Как, уже взлетев на лосей, один из них залихватски свистнул, а второй закричал:
— Ну что, честной народ, горько вам расставаться со своей знахаркой?
И ответ на вопрос пришел честный. Почти все в один голос сказали:
— Горько!
— Ах, отец! Подсласти людям расставание, — окликнул счастливого жениха второй. — Поцелуй невесту так, чтобы они за нее перестали переживать и поняли, что едет она в дом, где ее будут любить и беречь.
И ведь послушался молодца его родственник.

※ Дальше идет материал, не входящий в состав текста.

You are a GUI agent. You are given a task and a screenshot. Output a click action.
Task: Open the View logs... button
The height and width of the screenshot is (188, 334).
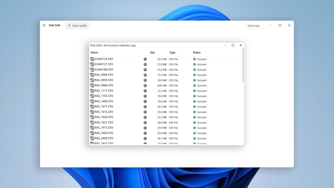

Приподнял вуаль, но так, чтобы никто ее лик не видел, да поцеловал при всех. А потом, поправив покрывало, обнял жену за плечи и крепко прижал к своему боку.
Оба парня засвистели. Их посвист подхватили и пацаны на плетне, и мужики, что, вторя за женихом, приобняли своих жен. А те раскраснелись, словно девки на выданье. Стоят, хихикают, на своих мужей глазками стреляют.
Тронулась не спеша повозка, следом плавно пошли лоси веселых молодцов. Все ускоряла ход свадебная процессия, а молодецкий посвист не прекращался, и его еще долго слышали за околицей.
Глава 20
Когда вариаци отъехали настолько, что сами перестали слышать звуки деревушки, Деб дал общую ментальную команду на остановку. Причем не только разумным.